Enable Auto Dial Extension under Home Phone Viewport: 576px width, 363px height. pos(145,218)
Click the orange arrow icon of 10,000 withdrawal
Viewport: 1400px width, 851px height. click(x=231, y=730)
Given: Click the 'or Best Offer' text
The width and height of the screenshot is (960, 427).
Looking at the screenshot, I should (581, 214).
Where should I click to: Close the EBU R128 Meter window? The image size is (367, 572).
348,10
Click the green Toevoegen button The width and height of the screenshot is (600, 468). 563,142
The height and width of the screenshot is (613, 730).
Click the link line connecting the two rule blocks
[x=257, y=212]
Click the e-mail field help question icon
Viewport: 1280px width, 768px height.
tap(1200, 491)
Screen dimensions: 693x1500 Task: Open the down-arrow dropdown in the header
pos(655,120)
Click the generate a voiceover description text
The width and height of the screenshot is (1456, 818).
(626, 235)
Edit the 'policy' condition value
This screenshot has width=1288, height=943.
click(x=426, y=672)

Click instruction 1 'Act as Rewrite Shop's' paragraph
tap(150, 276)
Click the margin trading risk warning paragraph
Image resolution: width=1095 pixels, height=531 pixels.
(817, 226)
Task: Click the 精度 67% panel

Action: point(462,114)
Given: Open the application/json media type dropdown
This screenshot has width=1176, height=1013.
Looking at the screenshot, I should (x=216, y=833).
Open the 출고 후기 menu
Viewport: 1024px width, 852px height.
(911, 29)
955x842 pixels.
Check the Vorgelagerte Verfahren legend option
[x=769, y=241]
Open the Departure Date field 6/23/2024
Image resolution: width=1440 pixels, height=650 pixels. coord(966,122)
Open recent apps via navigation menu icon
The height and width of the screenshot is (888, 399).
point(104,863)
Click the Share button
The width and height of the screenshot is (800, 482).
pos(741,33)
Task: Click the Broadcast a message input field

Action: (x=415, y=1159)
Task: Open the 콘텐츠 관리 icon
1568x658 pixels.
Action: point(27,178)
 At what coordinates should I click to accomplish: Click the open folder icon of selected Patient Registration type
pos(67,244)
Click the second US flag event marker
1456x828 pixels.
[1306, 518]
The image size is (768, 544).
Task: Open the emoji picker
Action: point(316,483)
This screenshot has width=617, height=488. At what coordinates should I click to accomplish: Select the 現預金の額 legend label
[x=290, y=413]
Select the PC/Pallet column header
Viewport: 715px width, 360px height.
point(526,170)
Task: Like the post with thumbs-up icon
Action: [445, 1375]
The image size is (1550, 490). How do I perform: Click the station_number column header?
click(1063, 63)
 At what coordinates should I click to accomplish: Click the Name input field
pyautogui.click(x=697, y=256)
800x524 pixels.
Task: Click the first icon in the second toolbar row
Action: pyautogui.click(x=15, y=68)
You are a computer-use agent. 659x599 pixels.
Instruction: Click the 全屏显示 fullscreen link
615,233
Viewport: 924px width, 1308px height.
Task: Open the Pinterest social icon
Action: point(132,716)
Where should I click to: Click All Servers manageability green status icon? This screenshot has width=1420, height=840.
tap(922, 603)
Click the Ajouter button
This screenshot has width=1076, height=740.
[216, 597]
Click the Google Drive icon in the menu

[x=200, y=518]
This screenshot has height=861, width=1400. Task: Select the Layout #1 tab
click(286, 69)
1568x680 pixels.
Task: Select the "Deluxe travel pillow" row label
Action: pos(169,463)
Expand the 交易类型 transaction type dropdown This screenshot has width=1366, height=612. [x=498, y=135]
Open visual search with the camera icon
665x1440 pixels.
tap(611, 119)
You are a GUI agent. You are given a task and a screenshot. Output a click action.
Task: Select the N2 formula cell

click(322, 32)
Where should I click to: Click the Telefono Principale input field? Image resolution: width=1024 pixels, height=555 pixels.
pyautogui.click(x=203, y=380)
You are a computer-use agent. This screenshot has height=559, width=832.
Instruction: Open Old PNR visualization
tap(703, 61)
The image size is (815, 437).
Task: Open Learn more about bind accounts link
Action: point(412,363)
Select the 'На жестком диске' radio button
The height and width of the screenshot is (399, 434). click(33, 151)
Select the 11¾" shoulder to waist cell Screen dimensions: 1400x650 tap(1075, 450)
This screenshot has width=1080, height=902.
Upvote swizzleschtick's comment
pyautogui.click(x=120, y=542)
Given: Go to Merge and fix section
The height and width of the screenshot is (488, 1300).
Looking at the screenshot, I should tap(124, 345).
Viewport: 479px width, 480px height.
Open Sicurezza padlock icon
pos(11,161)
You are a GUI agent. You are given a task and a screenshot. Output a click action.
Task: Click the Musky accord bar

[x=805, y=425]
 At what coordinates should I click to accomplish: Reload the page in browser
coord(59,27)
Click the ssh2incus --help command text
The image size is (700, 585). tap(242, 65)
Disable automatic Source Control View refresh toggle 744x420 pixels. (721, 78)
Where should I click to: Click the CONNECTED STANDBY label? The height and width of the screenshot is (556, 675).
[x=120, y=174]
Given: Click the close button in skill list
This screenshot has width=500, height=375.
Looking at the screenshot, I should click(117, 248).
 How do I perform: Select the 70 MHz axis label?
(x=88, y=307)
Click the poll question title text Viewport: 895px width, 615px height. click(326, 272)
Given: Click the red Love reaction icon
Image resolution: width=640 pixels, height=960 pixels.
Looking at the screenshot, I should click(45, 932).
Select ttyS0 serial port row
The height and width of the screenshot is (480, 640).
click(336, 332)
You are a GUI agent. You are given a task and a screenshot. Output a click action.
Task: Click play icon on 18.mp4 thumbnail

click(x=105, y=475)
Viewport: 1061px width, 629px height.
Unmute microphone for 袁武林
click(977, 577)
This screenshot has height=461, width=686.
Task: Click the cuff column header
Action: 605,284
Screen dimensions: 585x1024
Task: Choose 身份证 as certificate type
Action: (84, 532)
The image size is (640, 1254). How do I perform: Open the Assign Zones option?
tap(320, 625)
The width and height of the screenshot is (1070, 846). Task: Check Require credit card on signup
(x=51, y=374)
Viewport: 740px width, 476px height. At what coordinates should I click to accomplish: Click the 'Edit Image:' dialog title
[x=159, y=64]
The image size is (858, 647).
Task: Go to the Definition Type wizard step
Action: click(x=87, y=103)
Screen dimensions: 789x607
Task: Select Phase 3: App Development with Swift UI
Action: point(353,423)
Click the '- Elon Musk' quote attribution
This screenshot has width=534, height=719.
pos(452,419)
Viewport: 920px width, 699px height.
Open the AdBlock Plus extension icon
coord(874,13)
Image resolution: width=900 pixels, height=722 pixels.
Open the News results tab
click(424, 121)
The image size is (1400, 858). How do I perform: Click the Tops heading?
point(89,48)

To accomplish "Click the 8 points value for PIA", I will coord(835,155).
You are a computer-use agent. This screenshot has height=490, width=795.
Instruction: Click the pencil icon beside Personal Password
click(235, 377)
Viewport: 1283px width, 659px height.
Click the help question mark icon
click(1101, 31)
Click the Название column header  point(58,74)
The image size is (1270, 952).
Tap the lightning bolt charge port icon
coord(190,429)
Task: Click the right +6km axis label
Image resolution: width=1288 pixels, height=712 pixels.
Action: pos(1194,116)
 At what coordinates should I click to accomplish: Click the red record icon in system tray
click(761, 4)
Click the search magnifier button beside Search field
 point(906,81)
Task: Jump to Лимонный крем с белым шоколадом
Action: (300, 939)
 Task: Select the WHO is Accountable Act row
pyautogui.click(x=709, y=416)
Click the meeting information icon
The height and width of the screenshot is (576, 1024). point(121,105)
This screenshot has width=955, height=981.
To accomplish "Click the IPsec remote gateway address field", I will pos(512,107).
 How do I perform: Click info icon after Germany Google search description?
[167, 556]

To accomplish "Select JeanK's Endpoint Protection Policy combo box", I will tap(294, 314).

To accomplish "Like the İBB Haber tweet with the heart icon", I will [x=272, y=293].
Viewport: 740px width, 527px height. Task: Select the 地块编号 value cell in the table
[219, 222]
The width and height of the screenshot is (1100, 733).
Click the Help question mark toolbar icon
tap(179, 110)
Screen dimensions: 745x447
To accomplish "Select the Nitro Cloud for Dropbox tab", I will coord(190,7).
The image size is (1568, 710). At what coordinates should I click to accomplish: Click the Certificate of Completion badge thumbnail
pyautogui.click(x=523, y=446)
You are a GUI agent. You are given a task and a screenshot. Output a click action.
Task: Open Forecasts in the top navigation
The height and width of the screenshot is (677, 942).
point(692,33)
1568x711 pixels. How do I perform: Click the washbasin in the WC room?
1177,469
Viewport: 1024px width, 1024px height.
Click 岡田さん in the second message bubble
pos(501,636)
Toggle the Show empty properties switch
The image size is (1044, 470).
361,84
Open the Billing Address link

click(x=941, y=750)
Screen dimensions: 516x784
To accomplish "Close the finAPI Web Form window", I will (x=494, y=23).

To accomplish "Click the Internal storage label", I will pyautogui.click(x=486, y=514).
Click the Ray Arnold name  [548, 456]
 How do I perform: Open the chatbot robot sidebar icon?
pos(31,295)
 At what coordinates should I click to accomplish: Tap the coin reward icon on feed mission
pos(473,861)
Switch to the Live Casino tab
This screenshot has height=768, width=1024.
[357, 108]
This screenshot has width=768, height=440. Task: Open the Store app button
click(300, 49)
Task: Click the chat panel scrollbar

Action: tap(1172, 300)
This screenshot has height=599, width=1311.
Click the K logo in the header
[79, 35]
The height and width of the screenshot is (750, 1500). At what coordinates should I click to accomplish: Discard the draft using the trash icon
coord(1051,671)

****************

## THE TASK
Go through the listing above, and whenever a line holds the word "will", copy it.

## SOLUTION TO THIS EXERCISE
To accomplish "Click the 8 points value for PIA", I will coord(835,155).
To accomplish "Click the IPsec remote gateway address field", I will pos(512,107).
To accomplish "Select JeanK's Endpoint Protection Policy combo box", I will tap(294, 314).
To accomplish "Like the İBB Haber tweet with the heart icon", I will [x=272, y=293].
To accomplish "Select the Nitro Cloud for Dropbox tab", I will coord(190,7).
To accomplish "Close the finAPI Web Form window", I will (x=494, y=23).
To accomplish "Click the Internal storage label", I will pyautogui.click(x=486, y=514).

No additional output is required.